Die ersten Jahrzehnte des 19. Jahrhunderts waren geprägt von mangelndem Interesse für die Mädchenerziehung. Das Schwergewicht lag auf der schulischen Erziehung der Knaben, weil diese die republikanischen Tugenden in die Gesellschaft tragen sollten. Da die erforderlichen finanziellen Mittel und eine entsprechende Gesetzgebung fehlten, blieb auch die Schulorganisation weiterhin der Willkür überlassen. Der Unterricht hing vom Geschlecht ab, und das Angebot auf dem Land unterschied sich stark von jenem in der Stadt, weil die Dorfschulen von den Gemeinden finanziert wurden. In Gebieten, in denen die Mädchenerziehung wenig galt, war das Schuleintrittsalter für Mädchen höher, das Schuljahr kürzer, ebenso die Gesamtschulzeit. Im Tessin ging Anfang der 1830er Jahre nur jedes siebte Mädchen zur Schule. Erst die allgemeine Schulpflicht, die in einigen Kantonen im zweiten Drittel des 19. Jahrhunderts beschlossen und nach 1874 in der ganzen Schweiz durchgesetzt wurde, und die gleichzeitig eingeführte Absenzenkontrolle – Abwesenheit wurde nun streng bestraft –, stellten die Mädchen besser (Primarschule).

Mädchenturnen im Institut St. Ursula in Freiburg. Fotografie von Simon Glasson, 1934 (Musée gruérien, Bulle).
Mädchenturnen im Institut St. Ursula in Freiburg. Fotografie von Simon Glasson, 1934 (Musée gruérien, Bulle).

Die systematische Einführung des eigens auf Mädchen ausgerichteten Unterrichts erfolgte hauptsächlich im zweiten Drittel des 19. Jahrhunderts. Die Auffassung, dass Mädchen andere schulische Bedürfnisse hätten als Buben, wurzelt jedoch bereits im 18. Jahrhundert, als in Basel, Chur, Genf und der Waadt der Handarbeitsunterricht den Erwerb der Schreibfähigkeit verdrängte. Mit der Verlängerung der obligatorischen Schulzeit traten die Unterschiede in der Ausbildung von Mädchen und Knaben noch deutlicher hervor. Der Anstieg der Stundenzahl – für Mädchen im Kanton Solothurn betrug er zwischen 1832 und 1873 mehr als 262% – hing mit der Einführung von weiteren Fächern zusammen. Diese wurden im Rahmen des Primarschulunterrichts oder ergänzend erteilt, oder aber an Arbeitsschulen, in denen die Mädchen den Umgang mit Nadel und Faden lernten. Die rasche Zunahme solcher Schulen widerspiegelt das elterliche Interesse. Schliesslich nähten die Töchter dort Kleider und andere Textilien, wofür sie oft sechs oder mehr Stunden pro Woche aufwendeten.

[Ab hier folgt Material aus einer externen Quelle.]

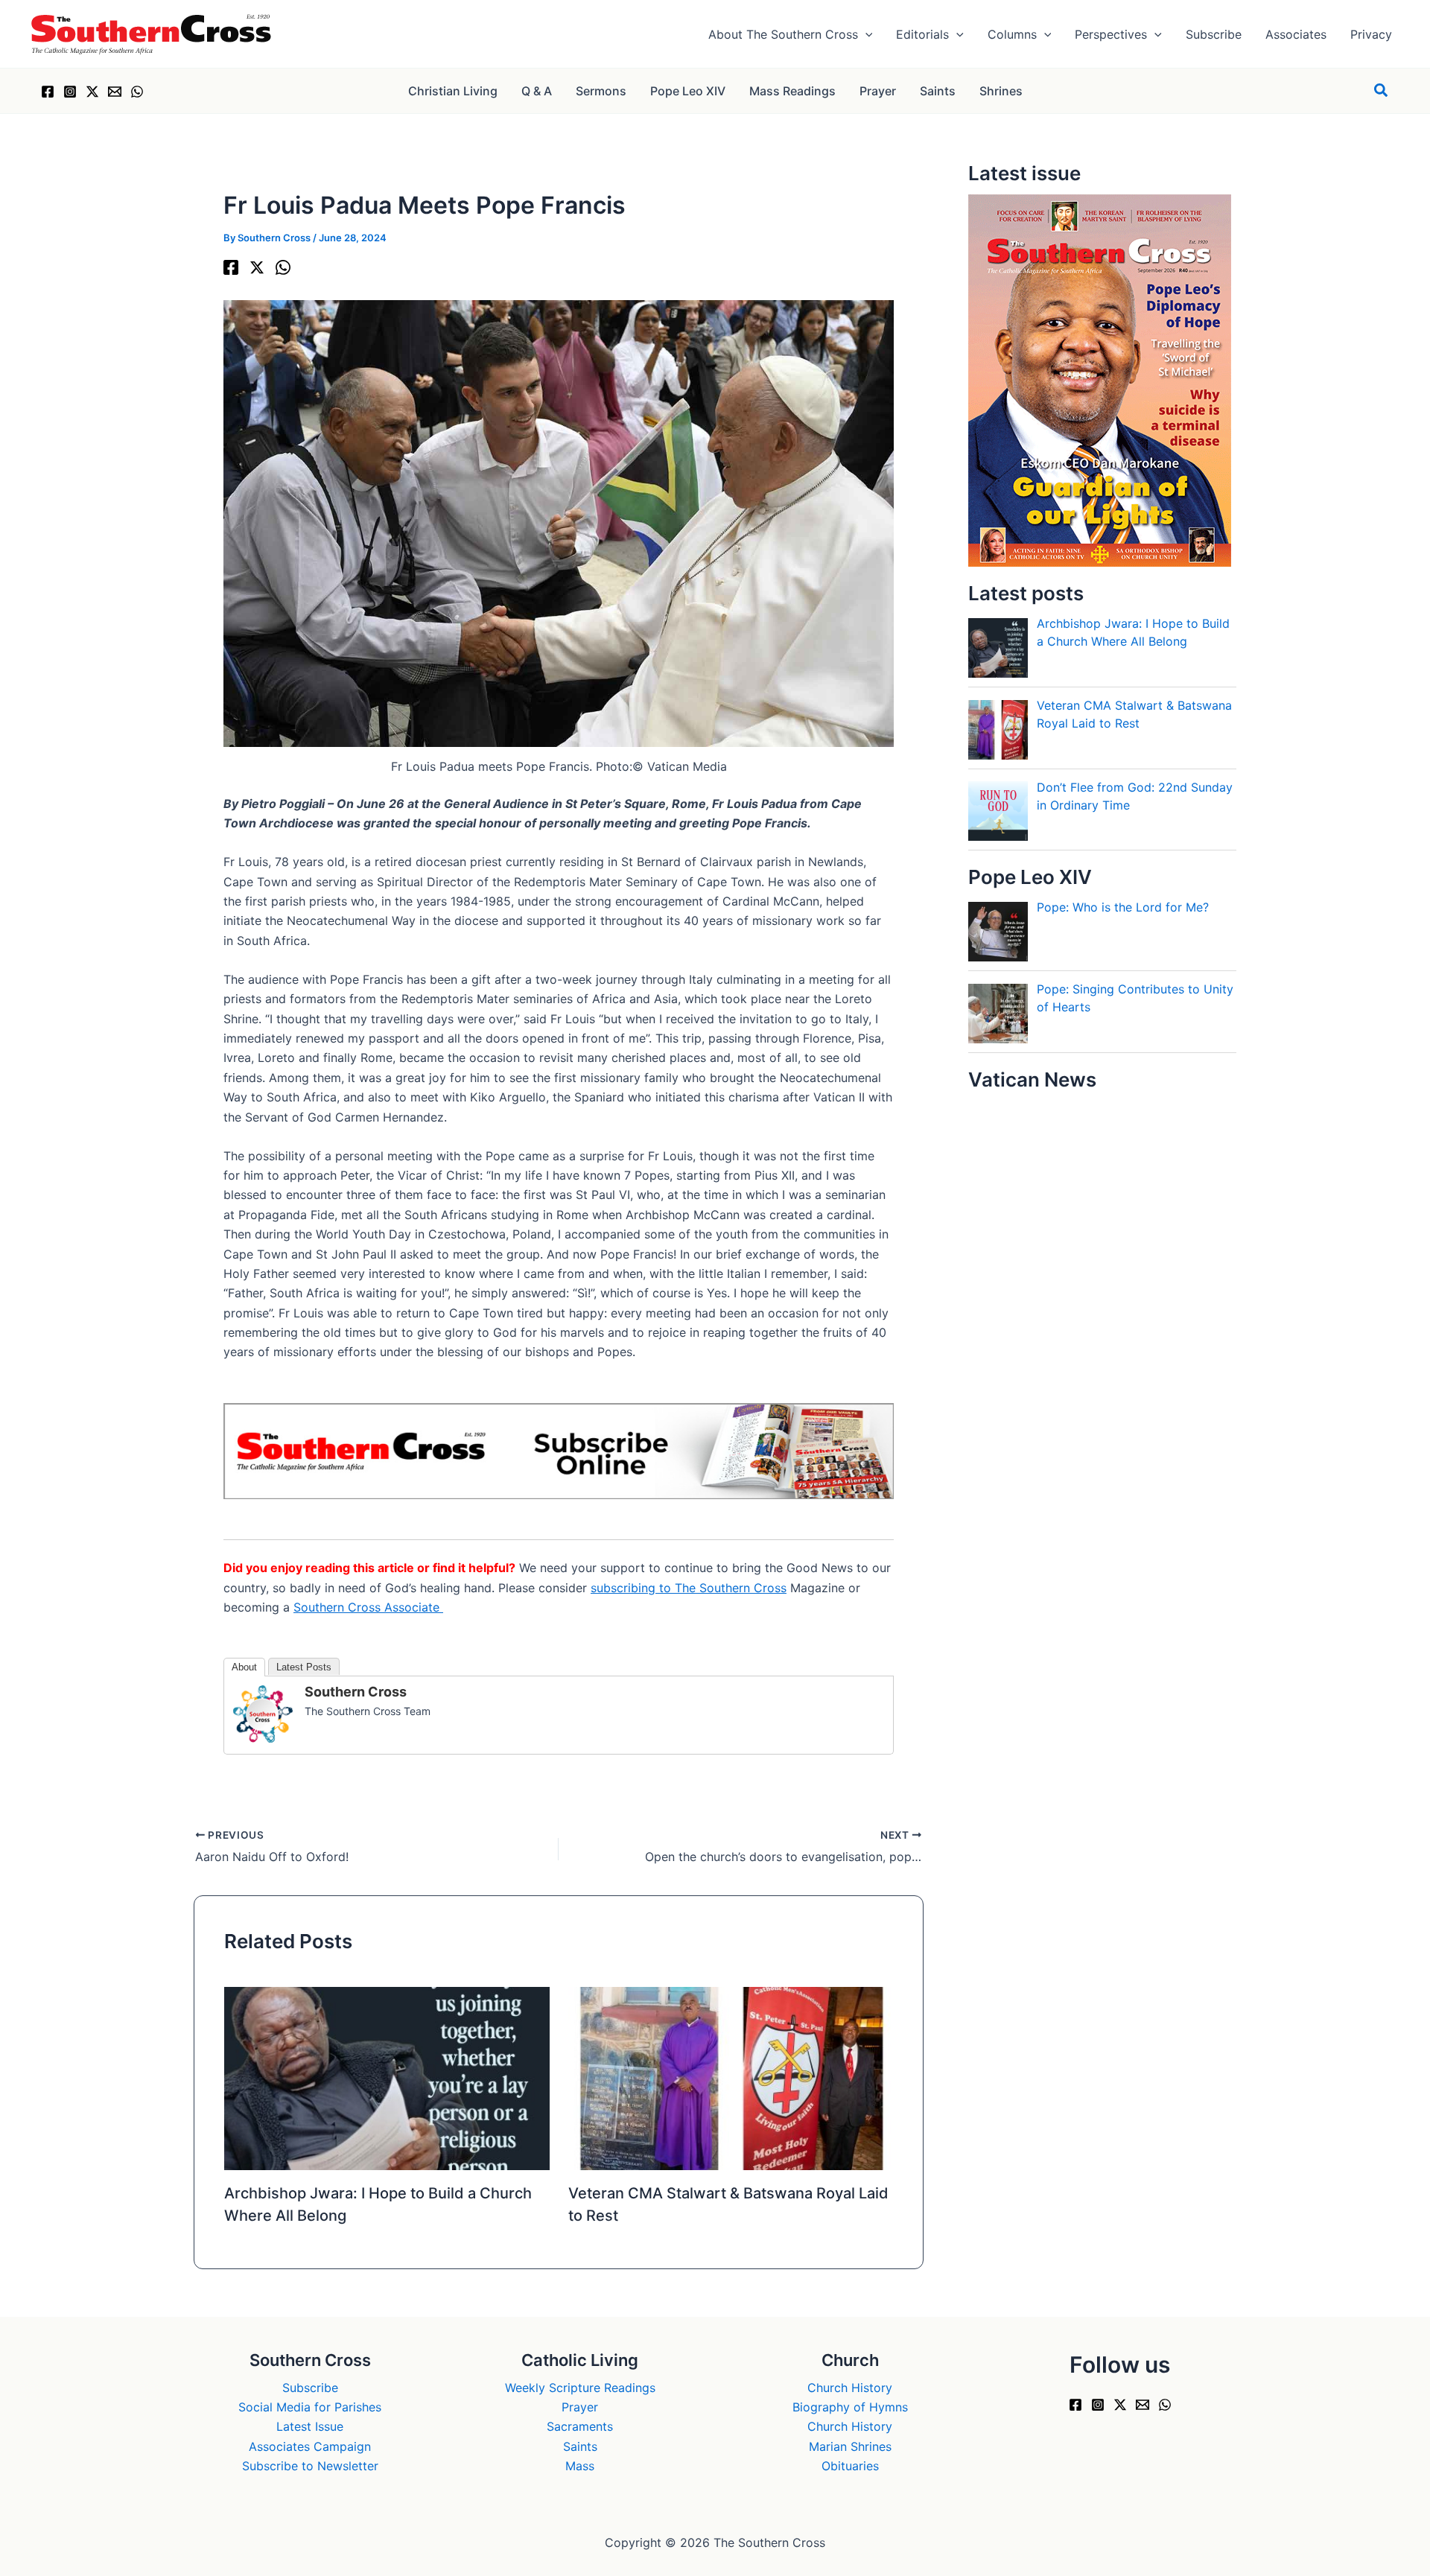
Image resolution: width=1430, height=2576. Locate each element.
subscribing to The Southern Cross (688, 1587)
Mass (579, 2465)
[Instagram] (70, 91)
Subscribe (310, 2387)
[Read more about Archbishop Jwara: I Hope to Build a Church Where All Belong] (387, 2077)
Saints (580, 2446)
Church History (849, 2387)
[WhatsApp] (137, 91)
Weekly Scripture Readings (580, 2387)
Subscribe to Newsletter (310, 2465)
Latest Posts (303, 1667)
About (244, 1667)
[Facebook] (47, 91)
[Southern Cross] (263, 1712)
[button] (865, 34)
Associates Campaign (310, 2446)
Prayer (580, 2407)
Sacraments (580, 2426)
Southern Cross (356, 1691)
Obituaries (850, 2465)
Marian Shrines (850, 2446)
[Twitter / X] (92, 91)
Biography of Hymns (850, 2407)
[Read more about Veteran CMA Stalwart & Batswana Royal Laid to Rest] (731, 2077)
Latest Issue (309, 2426)
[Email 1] (114, 91)
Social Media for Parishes (309, 2407)
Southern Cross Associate (368, 1607)
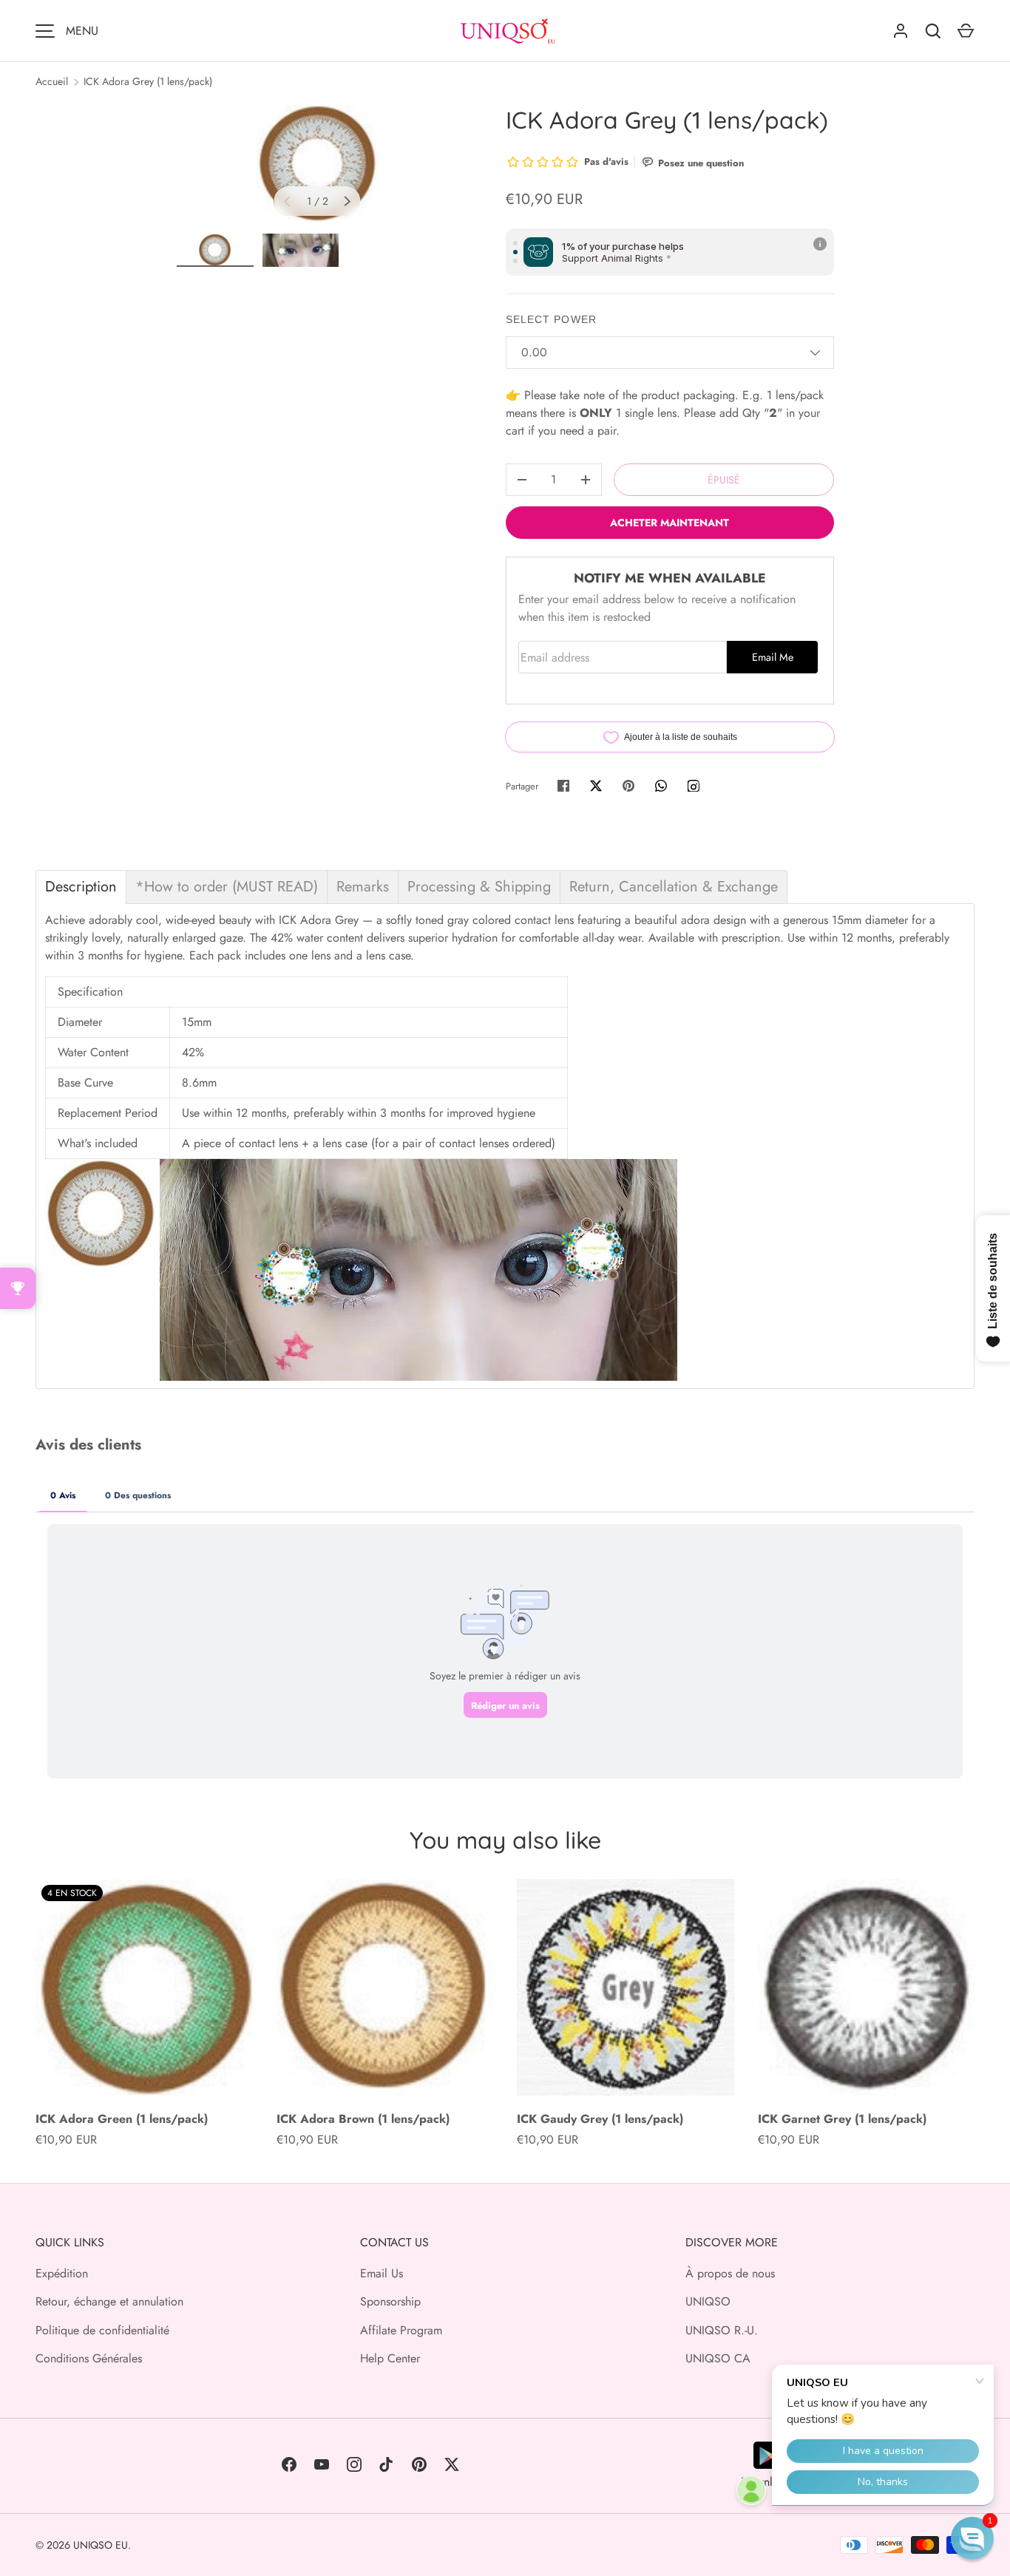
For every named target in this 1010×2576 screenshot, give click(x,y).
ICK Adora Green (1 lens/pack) (121, 2118)
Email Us (381, 2273)
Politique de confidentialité (102, 2330)
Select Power (551, 319)
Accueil (51, 81)
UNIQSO (708, 2301)
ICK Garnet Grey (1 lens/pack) (842, 2118)
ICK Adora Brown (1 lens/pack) (363, 2118)
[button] (972, 2538)
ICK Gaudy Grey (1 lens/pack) (600, 2118)
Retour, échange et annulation (109, 2301)
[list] (317, 164)
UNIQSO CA (717, 2358)
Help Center (390, 2358)
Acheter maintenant (669, 522)
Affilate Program (401, 2330)
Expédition (61, 2273)
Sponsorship (390, 2301)
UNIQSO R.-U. (721, 2330)
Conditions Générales (88, 2358)
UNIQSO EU (100, 2545)
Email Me (772, 657)
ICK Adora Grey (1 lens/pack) (148, 81)
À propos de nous (730, 2273)
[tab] (80, 887)
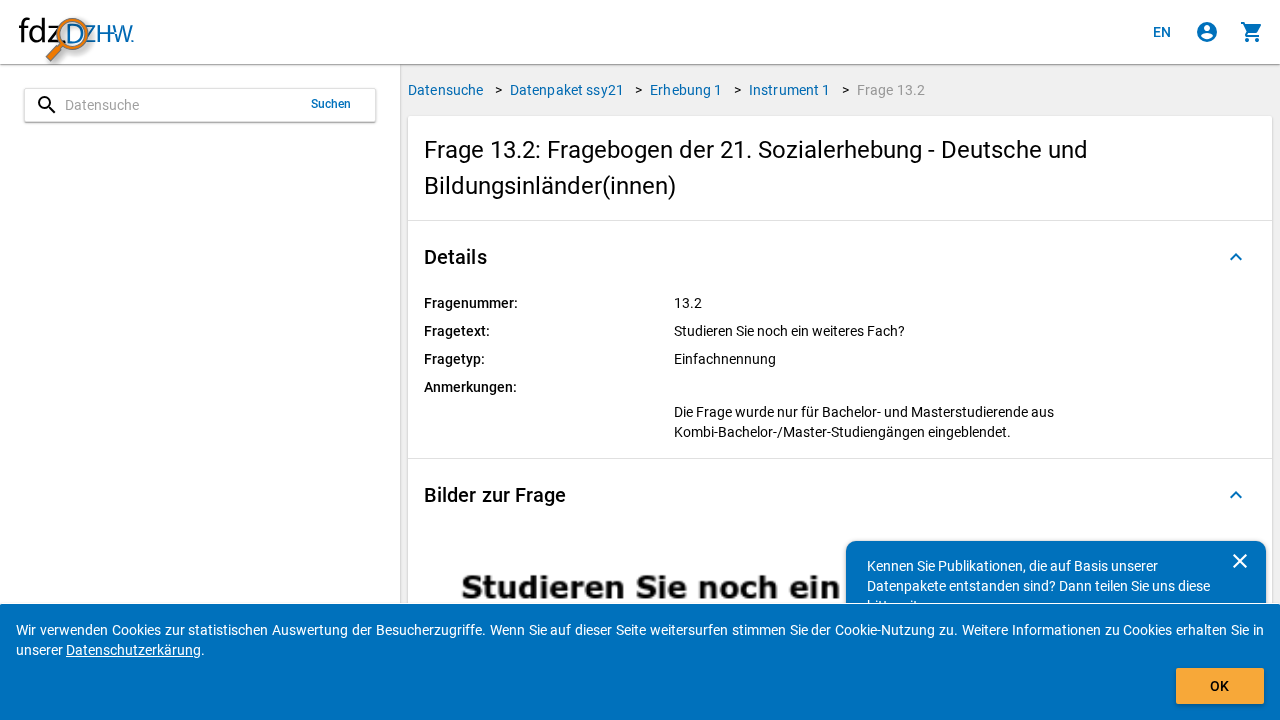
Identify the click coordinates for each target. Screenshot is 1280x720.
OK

In der Stadt fanden Mädchen wesentlich leichter Zugang zur Sekundarschule als auf dem Land. In den grössten Schweizer Städten entstand in der ersten Hälfte des 19. Jahrhunderts ein System von Mädchenschulen, die den unteren Abteilungen der Kollegien für Knaben entsprachen. In ländlichen Gegenden durften Mädchen erst später den Sekundarschulunterricht besuchen. Die Zulassung zu einer Knabenschule setzte einen Mentalitätswandel voraus. Zudem bedeutete der Besuch der Sekundarschule für Eltern aus der Unterschicht eine schwere finanzielle Belastung. Bei jedem Konjunkturabschwung wurde der Schulbesuch der Mädchen erneut in Frage gestellt, was in den sinkenden Schülerinnenzahlen während der Depression Ende des 19. Jahrhunderts und während jener der 1930er Jahre zum Ausdruck kommt.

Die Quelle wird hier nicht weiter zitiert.